27th President of Eureka College
- Incumbent
- Assumed office July 1, 2017 Interim: July 1, 2016 – June 30, 2017
- Preceded by: J. David Arnold

Personal details
- Children: 2
- Education: Missouri Western State University University of Kansas

= Jamel Wright =

Jamel Santa Cruze Wright is an American academic administrator serving as the 27th president of Eureka College since 2017.

==Life==
Wright is the youngest of five children. She is from St. Louis. Her parents owned a janitorial services company and her mother, Shirley Santa Cruze, was a teacher. Wright earned a B.A. in communication studies from Missouri Western State University. She was a first-generation college student. She completed a M.S. and Ph.D. (2004) in communication studies at the University of Kansas.

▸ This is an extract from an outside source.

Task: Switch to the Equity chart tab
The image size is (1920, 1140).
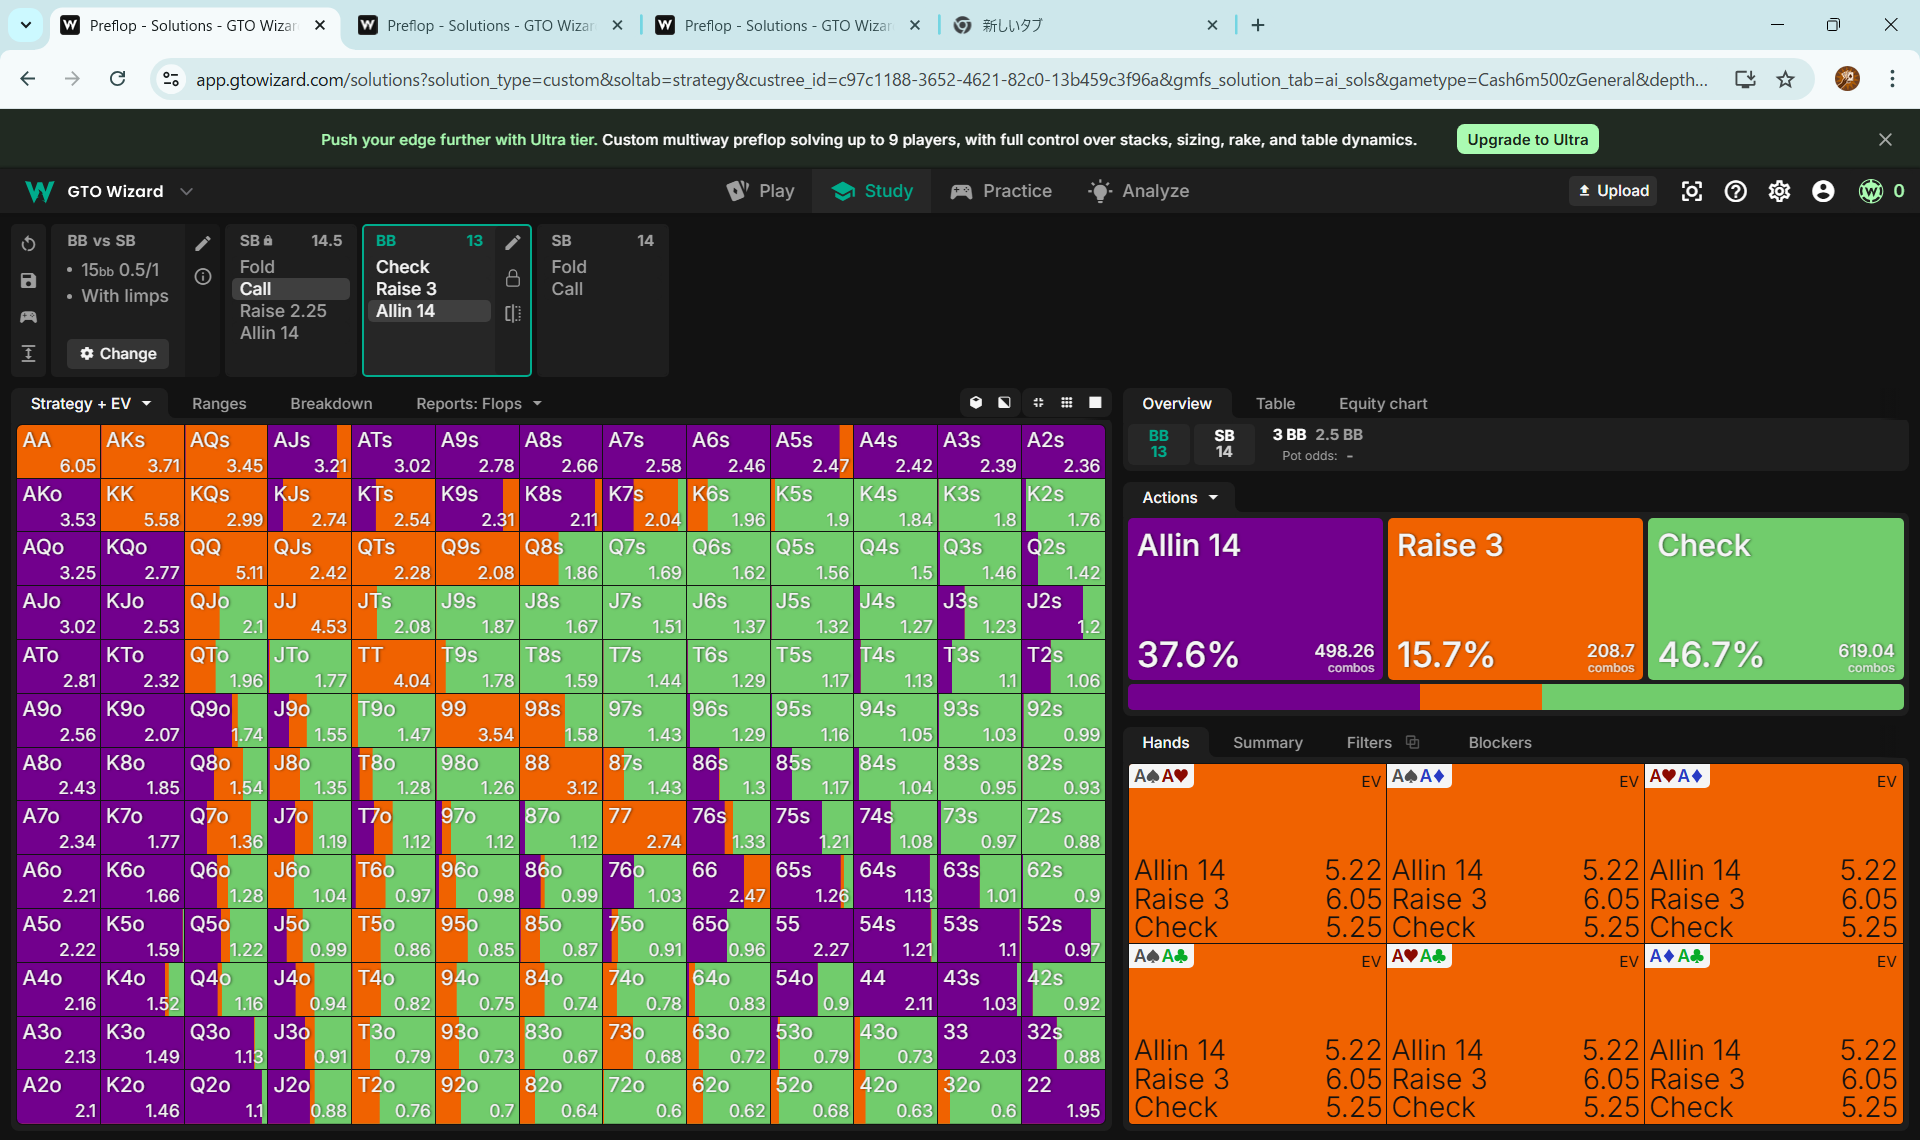Action: pyautogui.click(x=1382, y=404)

Wright served as the coordinator of the America Reads Program at Missouri Western, president of the St. Joseph Area Literacy Coalition, and a teacher with the Freedom School initiative of the Children's Defense Fund. While completing her doctoral studies, she was the communication specialist to J. David Arnold, then vice president for academic and student affairs at Missouri Western. Following graduation, Wright worked as an assistant professor of communication at Boston College. She later served as a professor at Saint Louis University. Wright joined Eureka College in 2014 as the special assistant to president Arnold. She was later promoted to vice president of strategic and diversity initiatives. She served as the interim president from July 1, 2016, to June 30, 2017. Wright became its 27th president on July 1, 2017. She is the first woman and African American to serve in the role. She received a 2024 Joseph R. Biden Achievement Award.

Wright is married and has a daughter and stepson.